Your task> From the article below about the resignation of Scotland's Chief Medical Officer, print the passage between "Dr Calderwood had" and "decided to resign.", inclusive.

Passage shown>
* * *
Irish-born Chief Medical Officer of Scotland resigns over lockdown trips

Irish-born Chief Medical Officer of Scotland resigns over lockdown trips

THE Belfast-born Chief Medical Officer of Scotland Dr Catherine Calderwood has resigned after being caught taking trips to her second home during lockdown.

Making the announcement last night, she said she was "deeply sorry" and resigned "with a heavy heart".

In a statement, the 56-year-old added: "The most important thing to me now and over the next few very difficult months is that people across Scotland know what they need to do to reduce the spread of this virus, and that means they must have complete trust in those who give them advice."

Dr Calderwood had been issued with a Police Scotland warning for visiting her second home in Fife during the COVID-19 lockdown.

Chief Constable of Scotland Iain Livingstone confirmed that his officers spoke to Dr Calderwood on Sunday, shortly before she decided to resign.
* * *
[Data items]
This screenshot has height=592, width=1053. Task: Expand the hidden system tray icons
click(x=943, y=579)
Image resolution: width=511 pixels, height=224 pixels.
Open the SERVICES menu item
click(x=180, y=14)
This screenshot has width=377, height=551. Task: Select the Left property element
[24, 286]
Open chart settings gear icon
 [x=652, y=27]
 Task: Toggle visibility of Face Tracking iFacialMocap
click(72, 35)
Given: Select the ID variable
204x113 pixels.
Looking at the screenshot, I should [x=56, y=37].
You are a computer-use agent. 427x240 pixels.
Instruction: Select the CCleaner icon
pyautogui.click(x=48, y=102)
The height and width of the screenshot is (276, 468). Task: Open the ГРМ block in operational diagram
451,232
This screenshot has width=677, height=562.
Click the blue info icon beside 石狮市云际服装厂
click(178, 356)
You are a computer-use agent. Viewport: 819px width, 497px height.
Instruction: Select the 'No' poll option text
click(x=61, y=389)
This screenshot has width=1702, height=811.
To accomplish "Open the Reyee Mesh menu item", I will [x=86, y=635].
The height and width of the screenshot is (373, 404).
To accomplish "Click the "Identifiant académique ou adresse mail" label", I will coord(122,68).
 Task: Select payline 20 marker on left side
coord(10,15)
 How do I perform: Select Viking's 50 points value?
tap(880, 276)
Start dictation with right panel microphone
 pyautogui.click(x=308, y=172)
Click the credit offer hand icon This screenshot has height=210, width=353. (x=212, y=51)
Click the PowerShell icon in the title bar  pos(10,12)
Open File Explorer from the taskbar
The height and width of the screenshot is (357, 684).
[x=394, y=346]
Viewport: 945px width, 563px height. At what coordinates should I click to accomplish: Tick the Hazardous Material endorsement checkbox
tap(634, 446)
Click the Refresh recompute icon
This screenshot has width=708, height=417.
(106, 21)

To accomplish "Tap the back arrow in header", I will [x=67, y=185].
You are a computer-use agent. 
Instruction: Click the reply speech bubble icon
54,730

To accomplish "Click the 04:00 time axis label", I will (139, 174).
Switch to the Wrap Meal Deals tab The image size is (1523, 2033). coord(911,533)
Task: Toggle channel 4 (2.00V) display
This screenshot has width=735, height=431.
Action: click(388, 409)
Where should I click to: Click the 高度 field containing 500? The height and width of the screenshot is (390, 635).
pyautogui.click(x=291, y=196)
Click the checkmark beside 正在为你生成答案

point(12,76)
* * *
Task solution>
Dr Calderwood had been issued with a Police Scotland warning for visiting her second home in Fife during the COVID-19 lockdown.

Chief Constable of Scotland Iain Livingstone confirmed that his officers spoke to Dr Calderwood on Sunday, shortly before she decided to resign.